Interferon çok az bulunan bir proteindir. Hatta o kadar az bulunur ki bağışıklık sisteminin bu proteine büyük bir tepki verebilmesi için çok küçük bir miktar yeterlidir. Bu sebeple interferon üzerinde deney yapılabilmesini mümkün kılacak kadar bir miktarın toplanması kolay değildir. Pestka, çalışmalarının sonucunda geliştirdiği ters fazlı yüksek performanslı sıvı kromatografi (reverse phase high-performance liquid chromatography) yöntemi sayesinde yüksek miktardaki interferonun saflaştırılması ve bu sayede onun nasıl işlediği hakkında bilgi sahibi olmayı mümkün kılmıştır. Pestka, bu sayede insanlarda bulunan hücrelerin bir saldırıya uğradığında gizlediği interferonun iki şekilde çalıştığını öğrendi. Interferon, önce yakınındaki hücrelere bir mesaj göndererek onların savunma mekanizmalarını etkinleştiriyor, daha sonra da bağışıklık hücrelerini çalıştırarak saldırı halindeki hastalık mikroplarını etkisiz hale getiriyor.

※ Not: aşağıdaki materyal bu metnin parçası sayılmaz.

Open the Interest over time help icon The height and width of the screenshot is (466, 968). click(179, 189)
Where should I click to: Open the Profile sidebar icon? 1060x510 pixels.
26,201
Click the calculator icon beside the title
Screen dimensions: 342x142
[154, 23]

1975 yılında Pestka, o zamanlarda daha henüz kullanılmaya başlayan rekombinant DNA teknolojisini kullanarak interferon klonlama yöntemini uyguladı ve 1980lerin başlarına gelindiğinde bağışıklık sisteminin tepkilerini arttırmak için klinik deneylerde kullanılmaya başlandı. Pestka, 1983 yılında bu alandaki çalışmalarının sonuçlarını yayımladı ve 1986 yılında Amerikan Gıda ve İlaç Kurumu, Pestka'nın ilacını onayladı. Pestka'nın bu alandaki öncü buluşu milyarlarca dolarlık bir endüstrinin de oluşmasını sağladı.